Problem requirements:
Print the material from its first line down through the line containing "coord(934,30)", including both ends, and omit the pictures.
|---|
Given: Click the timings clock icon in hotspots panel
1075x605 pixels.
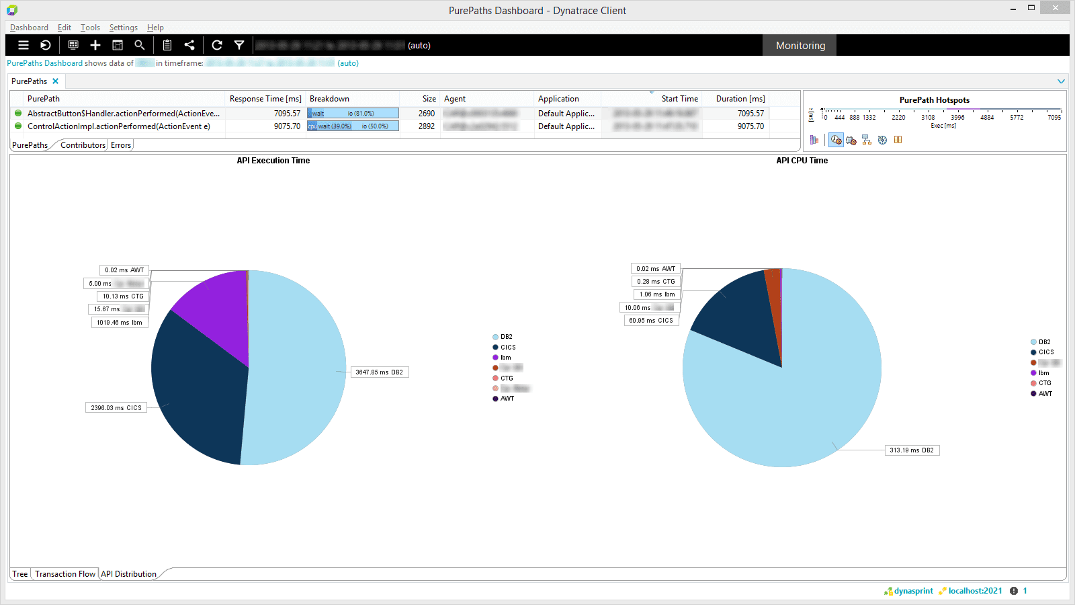Looking at the screenshot, I should (x=882, y=140).
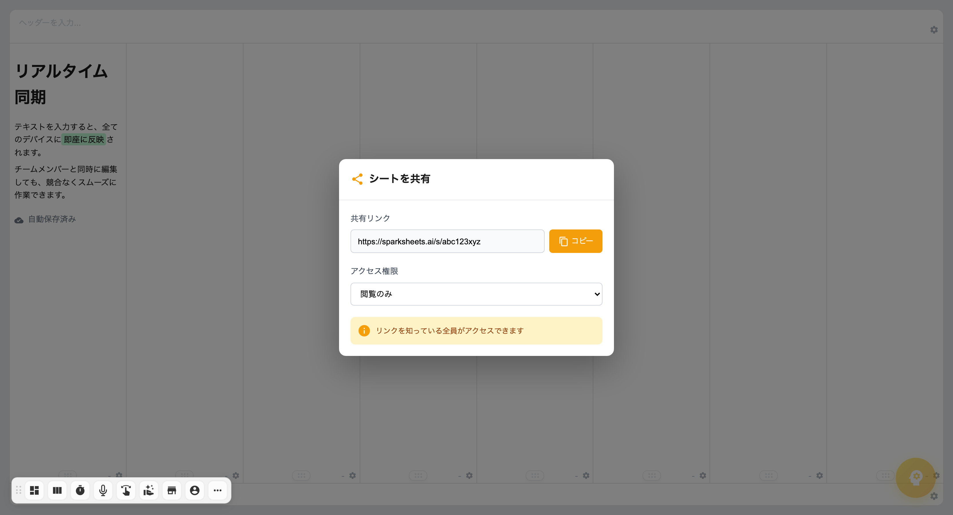Open the top-right settings gear
The height and width of the screenshot is (515, 953).
coord(934,30)
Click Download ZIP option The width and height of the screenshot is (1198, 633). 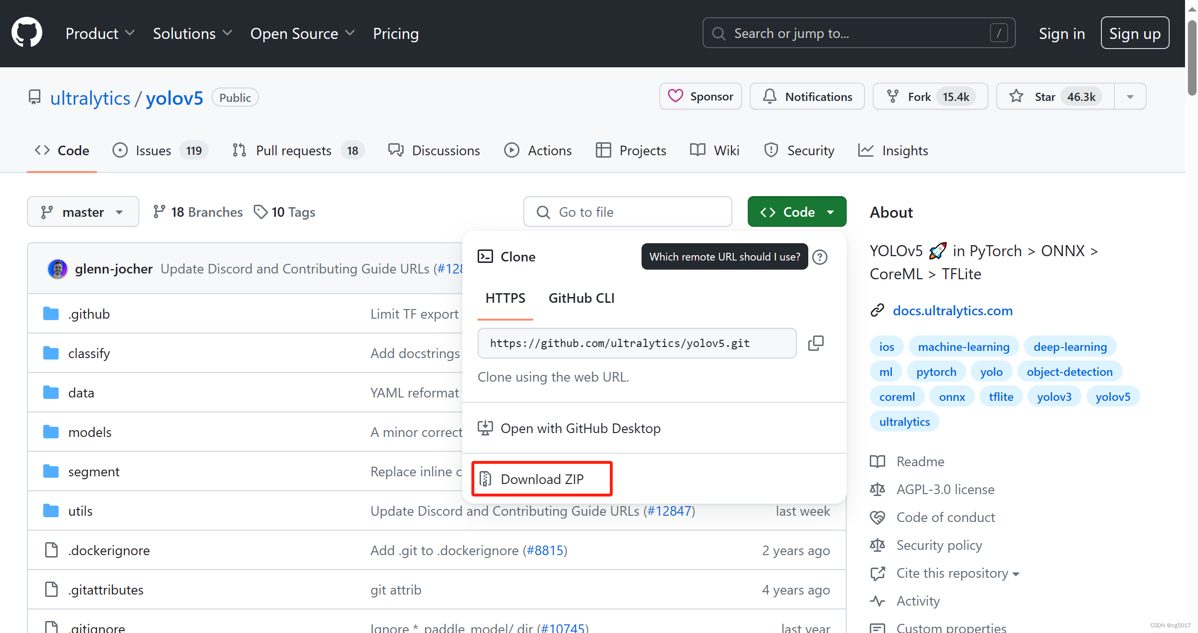542,479
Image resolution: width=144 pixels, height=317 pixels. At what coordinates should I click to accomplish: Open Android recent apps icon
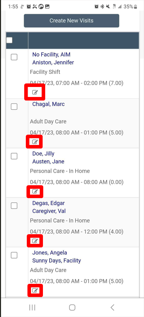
|---|
Written solution:
Given: Click the timings clock icon in hotspots panel
1075x605 pixels.
Looking at the screenshot, I should (x=882, y=140).
Open the top-right settings gear
The height and width of the screenshot is (515, 953).
coord(934,30)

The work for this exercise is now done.